A European Union aid co-ordinator in Freetown, the capital of Sierra Leone, said MSF was sending an aircraft to collect them, either late yesterday or at daybreak today. They were to be flown to Conakry, the capital of Guinea.

Britain does not have an embassy in Liberia, where a seven-year civil war ended in 1997. But earlier yesterday aForeign Office diplomatic team flew into the country to help secure the release of the four Britons, an Italian woman and a Norwegian man.

It remained unclear last night whether the group had been held hostage or had merely sought refuge in the jungle with the rebels amid heavy fighting. They were in Kolahun, near the Sierra Leone and Guinea border, 150 miles from the Liberian capital, Monrovia.

Merlin spoke to Dr Mike Roe, 33, of London, and MSF was in contact with its employees, the Norwegian and the Italian woman. Both charities said that the hostages had not been harmed. The other Merlin workers are Sara Nam, 30, a midwife of Carmarthen, west Wales, and David Heed, a transport specialist of Wellingborough, Northamptonshire. The fourth Briton was not named.

Sierra Leone and Liberia are attempting, with little success so far, to emerge from brutal civil wars. The conflict in Liberia notionally ended in 1997 with a peace agreement and a promise by the President, the former warlord Charles Taylor, to restore order and stability.

But after a brief truce, hostilities with his arch-foe, the rival factional leader Roosevelt Johnson, flared last year.

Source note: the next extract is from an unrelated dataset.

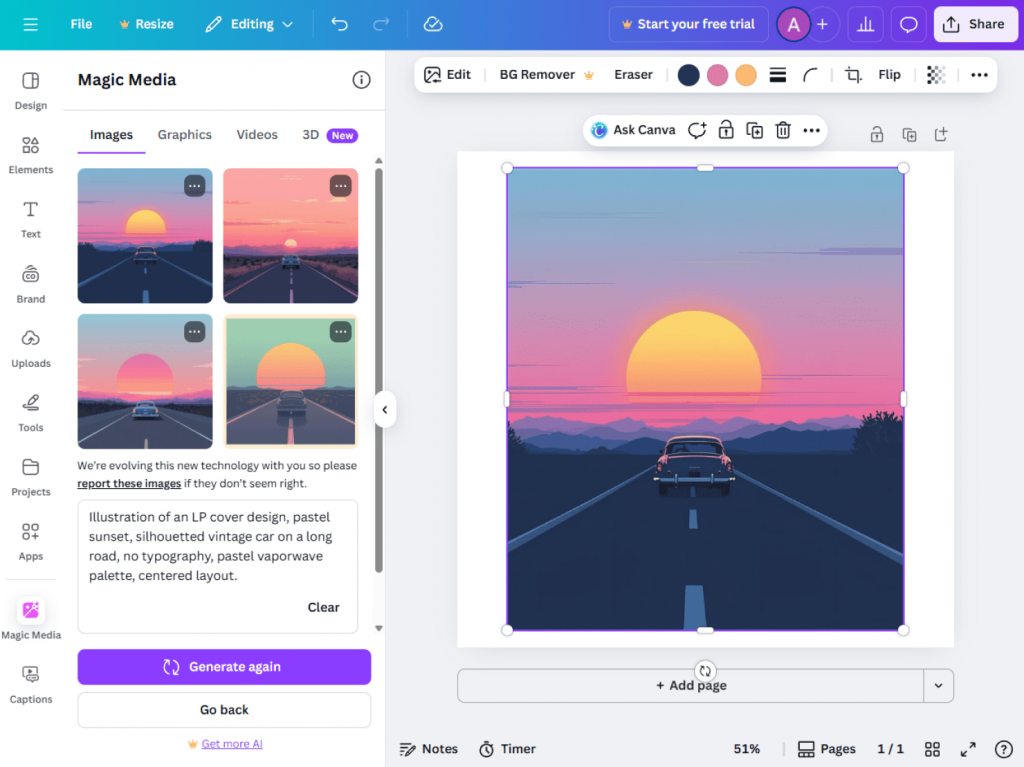The image size is (1024, 767).
Task: Open grid view of pages
Action: tap(932, 749)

Monrovia has been reasonably stable, but many analysts believe that pro- Johnson forces from Guinea are behind the seizure of the aid workers.

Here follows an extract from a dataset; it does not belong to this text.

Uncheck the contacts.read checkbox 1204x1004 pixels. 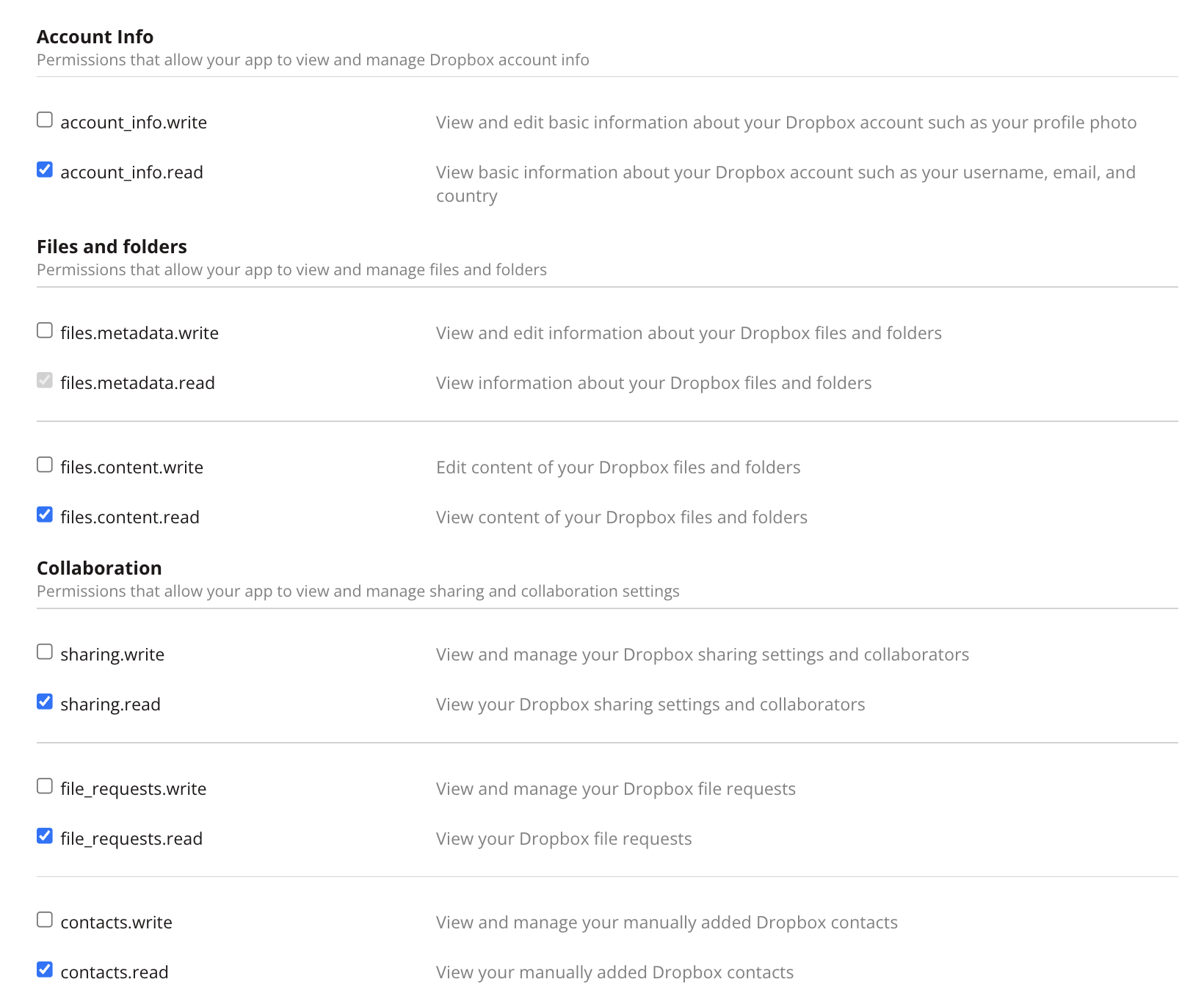click(45, 970)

The fighting in Liberia began in 1990 and dragged on to overlap with the violence in Sierra Leone, where the elected president, Tejan Kabbah, was toppled in a 1997 coup, restored to power in 1998, and all but overthrown again in January.

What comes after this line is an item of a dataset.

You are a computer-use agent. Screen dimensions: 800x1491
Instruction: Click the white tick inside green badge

President Taylor is widely believed to have backed the Sierra Leone rebels, led by Foday Sankoh and the Revolutionary United Front (RUF), operating from their strongholds in the east of Sierra Leone, just across the Liberian border.

The peace brokered in Togo between Mr Kabbah and Mr Sankoh last month suffered a setback yesterday when Mr Sankoh failed to arrive in Freetown for a meeting with the World Bank, the British High Commission and the government.

The kidnapping in Liberia plunged West Africa into its third hostage crisis in a week, each involving British citizens. Five Britons had just been freed in Sierra Leone and an equal number in Nigeria.